March 30, 2001
Will This Be the Last Census?
For number crunchers, life just got good. The results of the granddaddy of all surveys, the 2000 decennial Census, have started to trickle out of Washington, providing us with a comprehensive, up-to-date, and incredibly detailed statistical description of who we are and what we do. Despite formidable logistical, budgetary, and political hurdles, the folks at the Bureau of the Census have done their usual outstanding job in carrying out what has always been an underappreciated task.
In fact, all of us who shamelessly use the results of the decennial Census to make ourselves appear smarter than we actually are owe the Bureau a tremendous debt of gratitude.

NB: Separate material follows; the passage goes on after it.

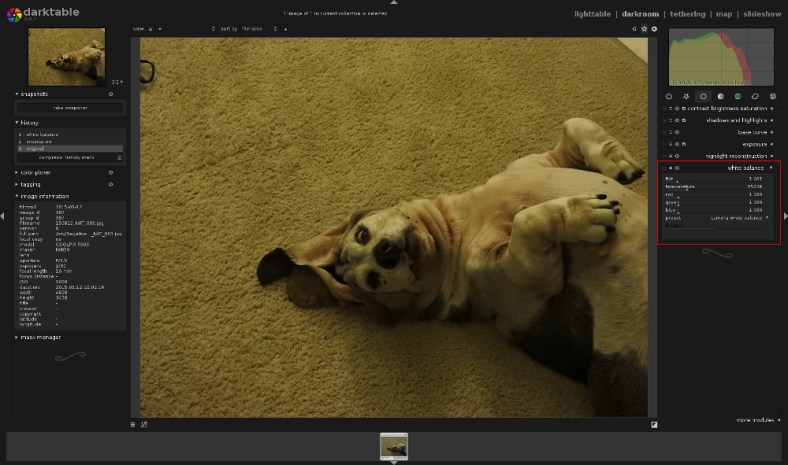The height and width of the screenshot is (465, 788).
Task: Show the favorite modules star group
Action: click(x=685, y=96)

Over the course of the next six months, thousands of planners, business people, and researchers will acquire the kind of information on the population that will change the way we think about ourselves.
But there are also a few ironies in process that produced the 2000 Census. For example, thanks to the internet, the results of the Census can be instantly distributed. Indeed, statisticians and the press have been in a state of readiness for some time, preparing to assemble stories, graphs and interpretations of Census results for their audiences the moment they arrive. In the information age, we expect no less.

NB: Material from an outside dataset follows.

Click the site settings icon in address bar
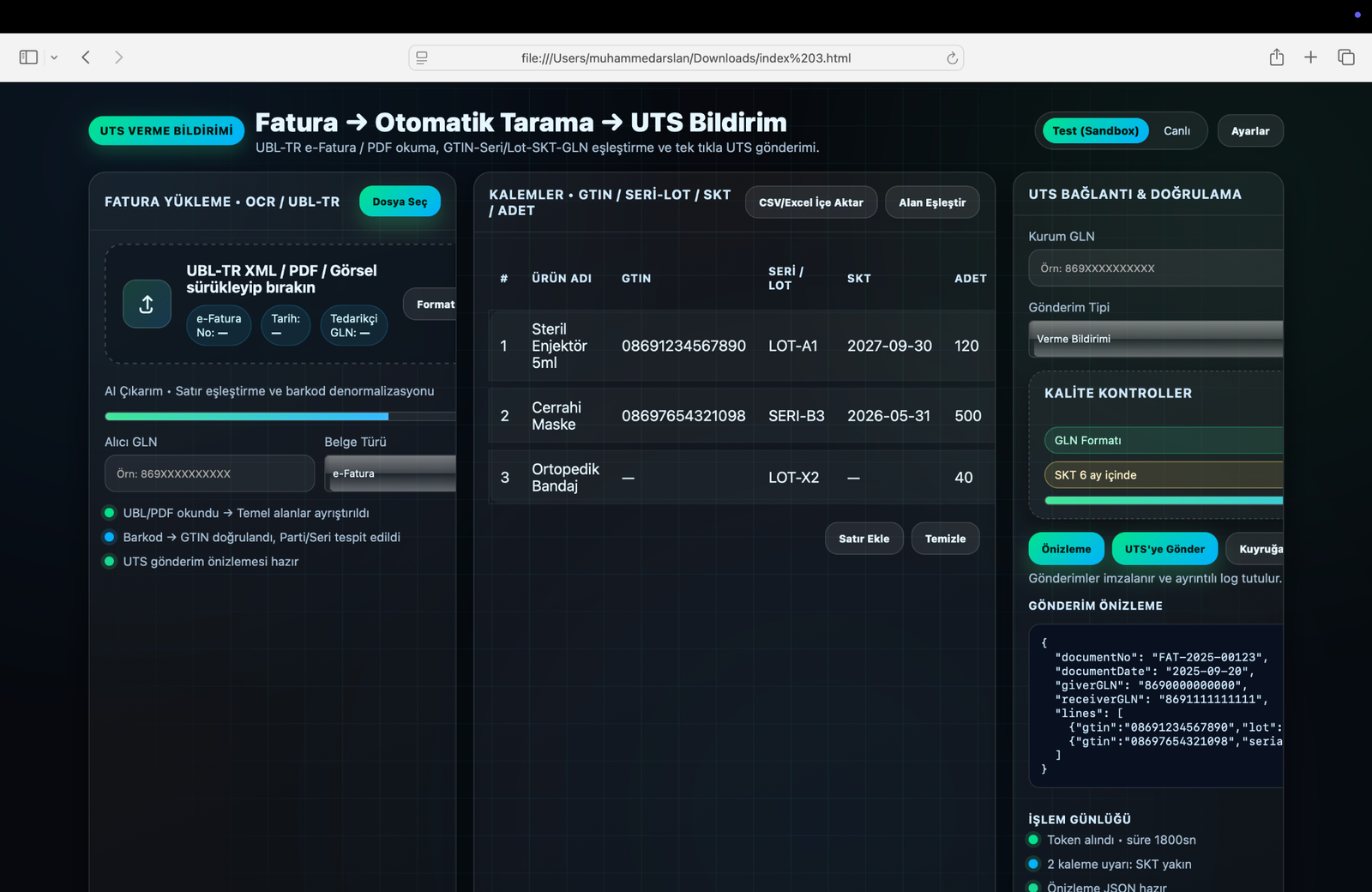 click(x=422, y=58)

But the decennial Census is not a product of the information age, and every year that elapses in the ten-year wait for new data rams home this point. The illusion of up-to-date knowledge that arrives with the fresh results vanishes as one moves further from the beginning of each decade and the data grow stale. In the fastest growing parts of the state, the information from the 1990 Census is almost irrelevant.
This need for more up-to-date information on population has motivated one of the biggest new projects ever taken on by a Federal statistical agency, known as the American Community Survey. Already well along, the Bureau's ACS promises to deliver the rich detail we've always associated with the decennial Census on a much more timely basis. Using the tools of the modern statistical trade, the ACS will enable populous areas, such as major cities, access to new estimates every year, with somewhat wider time intervals governing the distribution of results for smaller areas.
That's welcome news for information-starved decision-makers in both the public and the private sectors, who will be better equipped to steer their organizations through the changing currents of the marketplace. In fact, with an armload of intra-decade ACS results at their disposal, for many of them the production of the decennial Census will become a non-event.
Given the frightful costs of carrying out the antiquated enumeration of our populace every ten years, and the rising bitterness of the political debate that surrounds each exercise, that may be the best outcome for all concerned. That assessment stems from perhaps the most stinging irony of all when it comes to the Census. Namely, as the costs of distributing data fall to practically nothing in the digital age, the costs of collecting it are skyrocketing, both in the political and financial sense.
That's why the ACS project -- whose full funding has not yet been guaranteed by Congress -- will probably come to take the place of the decennial Census, at least as it exists today. The flexibility, power and efficiency of survey methods are a better investment in information than the billions we burn every ten years knocking on every door in America.